### PROBLEM
Recast the part of the records that opens with the line containing "Where should I" and closes with the line containing "click(981, 314)" as a Markdown table with the columns No. and Line, one row per line and no rows for blank lines. Leave the pictures out.

### A run of records

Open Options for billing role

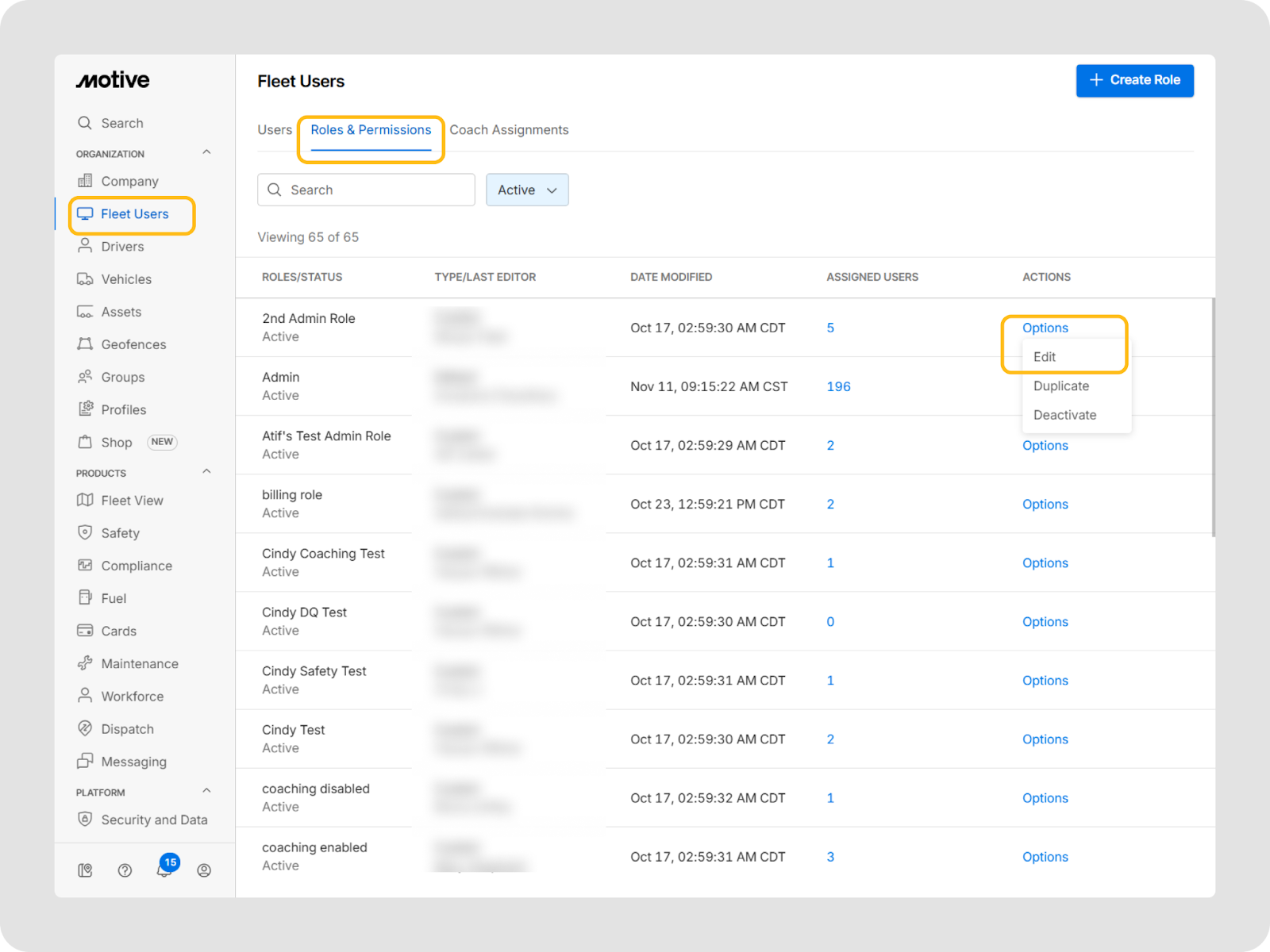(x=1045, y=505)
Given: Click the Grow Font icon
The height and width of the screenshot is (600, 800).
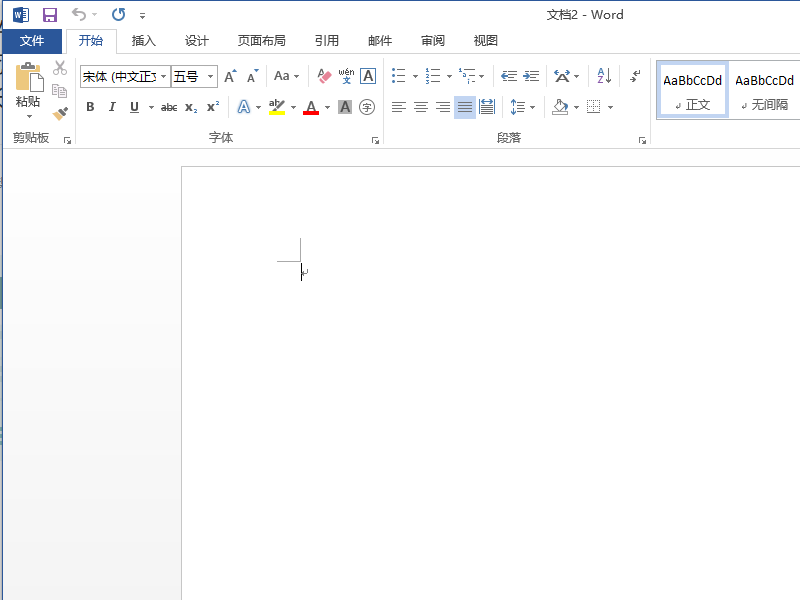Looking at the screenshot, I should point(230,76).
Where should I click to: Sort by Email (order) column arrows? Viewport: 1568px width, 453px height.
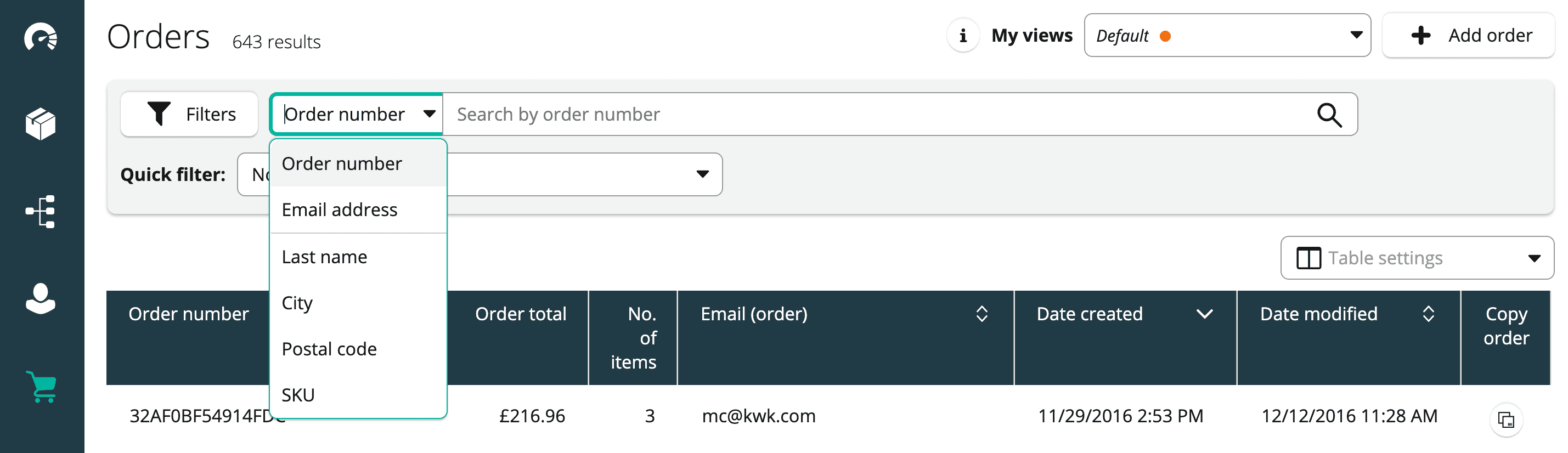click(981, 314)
---
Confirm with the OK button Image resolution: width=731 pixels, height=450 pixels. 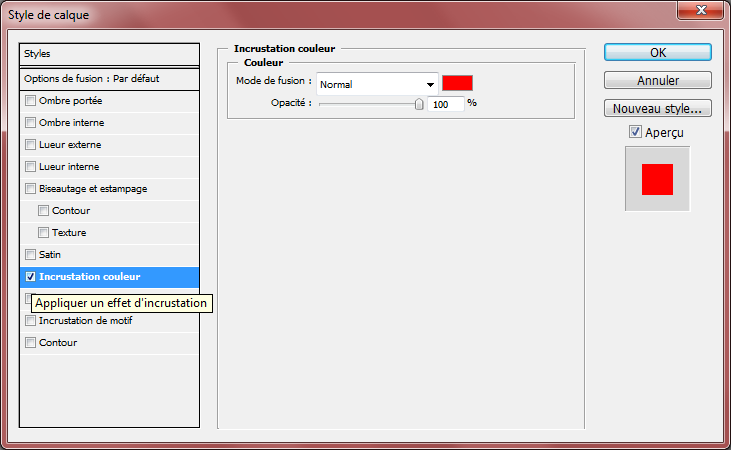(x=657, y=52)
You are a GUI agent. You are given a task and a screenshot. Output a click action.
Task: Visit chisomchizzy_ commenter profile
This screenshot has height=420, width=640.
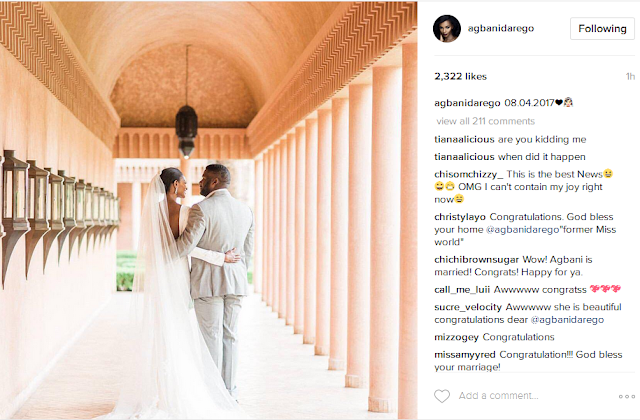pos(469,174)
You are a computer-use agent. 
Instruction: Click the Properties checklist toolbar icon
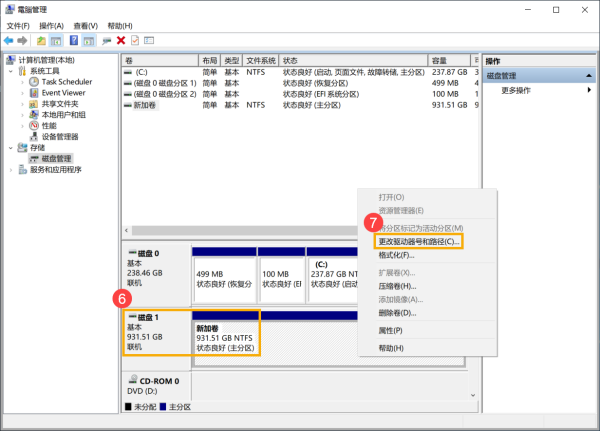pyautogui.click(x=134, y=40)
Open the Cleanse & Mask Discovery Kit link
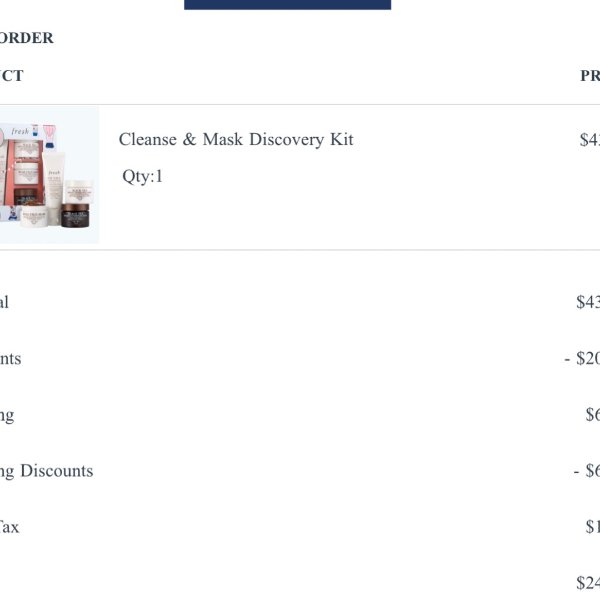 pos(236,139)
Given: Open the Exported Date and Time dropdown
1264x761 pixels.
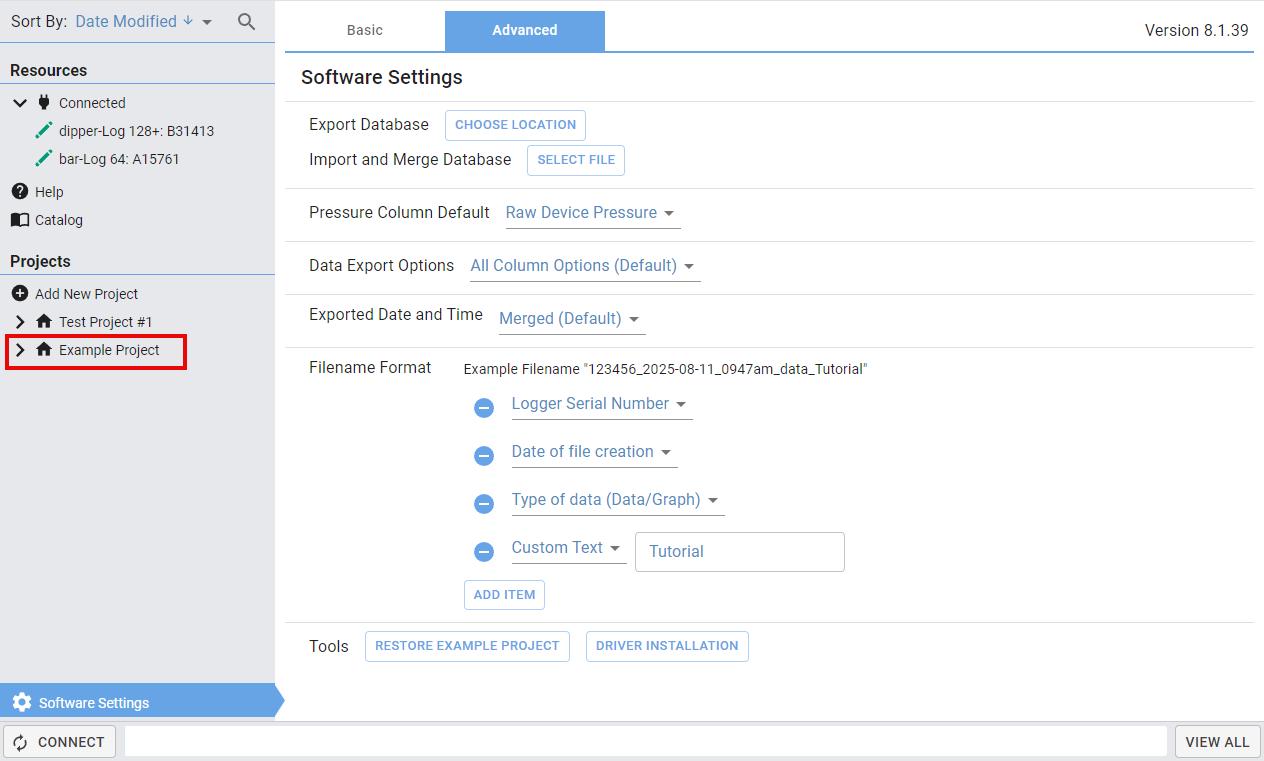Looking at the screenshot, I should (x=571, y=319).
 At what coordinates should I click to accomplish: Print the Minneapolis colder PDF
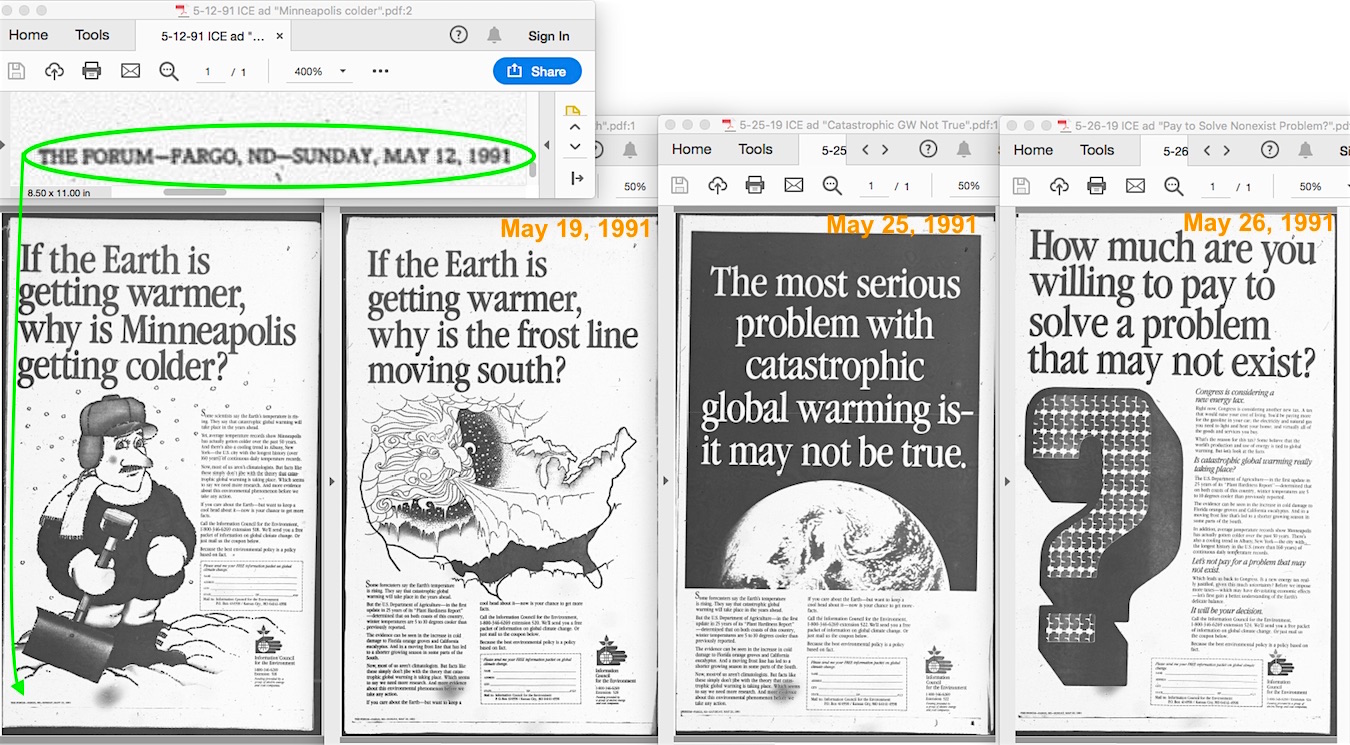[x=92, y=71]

### REPLY TO THE TASK
| No. | Line |
|---|---|
| 1 | Where should I click to: Sort by Email (order) column arrows? Viewport: 1568px width, 453px height. |
| 2 | click(981, 314) |